Cooper was the founding editor-in-chief of the journal Auditing: A Journal of Practice & Theory. The journal is published by the American Accounting Association; its first issue appeared in 1981.

He served as president of the Accounting Researchers International Association in 1986.

==Research==
Cooper's research has been characterized both by its high volume and by the high diversity of its subjects, which fall into three major areas: economics, accounting, and management science and operations research.
He wrote or co-authored more than 500 research articles and wrote or edited 27 books,
including works on linear programming, non-linear programming, goal programming, least absolute deviations and fractional programming. In his 1959 article with Abraham Charnes he developed the chance constrained programming method for solving optimization problems in the presence of uncertainty.

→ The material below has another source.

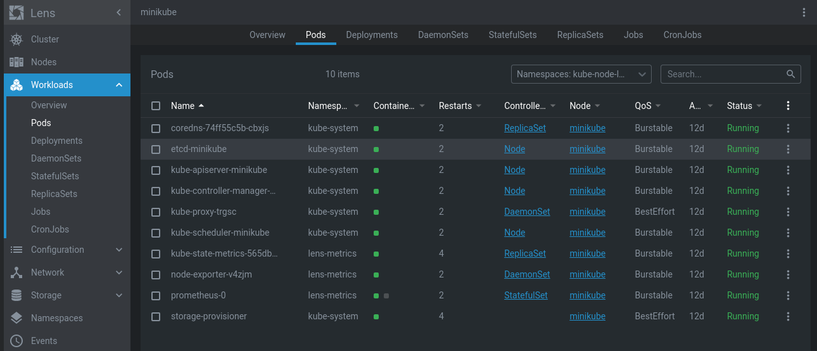Open the DaemonSet link for kube-proxy-trgsc
This screenshot has width=817, height=351.
pyautogui.click(x=527, y=212)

His work moved business education from a largely anecdotal field towards greater interdisciplinarity and greater mathematical rigor.
He made many innovations in the design of organizations, as well as
applying mathematical optimization in such applications as the application of antidiscriminatory policies to the armed forces' management of personnel and to resource allocation in advertising campaigns.

His most celebrated publication is a 1978 paper with Abraham Charnes and Edwardo L. Rhodes inventing data envelopment analysis. This is a method for evaluating decision making units within an organization, by using imputed shadow prices. These prices are computed using a fractional program that is solved by reducing it to a linear program. The paper in which Cooper developed this method was included among 30 "most influential papers" in the European Journal of Operational Research. Another of Cooper's publications, a 1984 paper on production estimation co-authored with Rajiv Banker, has been one of the five most cited papers in Management Science.
In 1982, with Abraham Charnes and Richard Duffin, Cooper won the John von Neumann Theory Prize of the Institute for Operations Research and the Management Sciences "for their fundamental contributions to optimization methods, concepts, and models for problems of decision, planning and design", covering work in "a multitude of fields including: linear programming and inequalities, goals and chance-constrained programming, geometric programming, infinite dimensional and convex programming, network modeling and analysis, fractional and interval programming, prediction and stochastic decision rules, and game theory." He also won the 1986 US Comptroller General Award for Significant Contributions to the US General Accounting Office and the Mehr Award of the American Risk and Insurance Association for his work on predicting insolvency.

Cooper was given four honorary degrees: an M.A. from Harvard University in 1976, and honorary doctorates from Ohio State University in 1970, Carnegie Mellon in 1982, and the University of Alicante in 1995. He was elected as a fellow of the Operations Research Society of America and of the Econometric Society in 1956, of the American Association for the Advancement of Science in 1963, of the Accounting Researchers International Association in 1976, and of INFORMS in 2002. At the University of Texas, as well as holding his named chair there, he was a Nadja Kozmetsky Scott Centennial Fellow, and a Janie Slaughter Briscoe Centennial Fellow.

In 1986, he served as the American Accounting Association's Distinguished International Visiting Professor in Latin America.

In 1990, he received the American Accounting Association's Outstanding Accounting Educator Award in 1990.

In 1993, Cooper was honored by a festschrift on the occasion of his 75th birthday.

In 2006, Cooper was inducted into the hall of fame of the International Federation of Operational Research Societies. He is also in the Accounting Hall of Fame maintained by the Ohio State University's Max M. Fisher College of Business.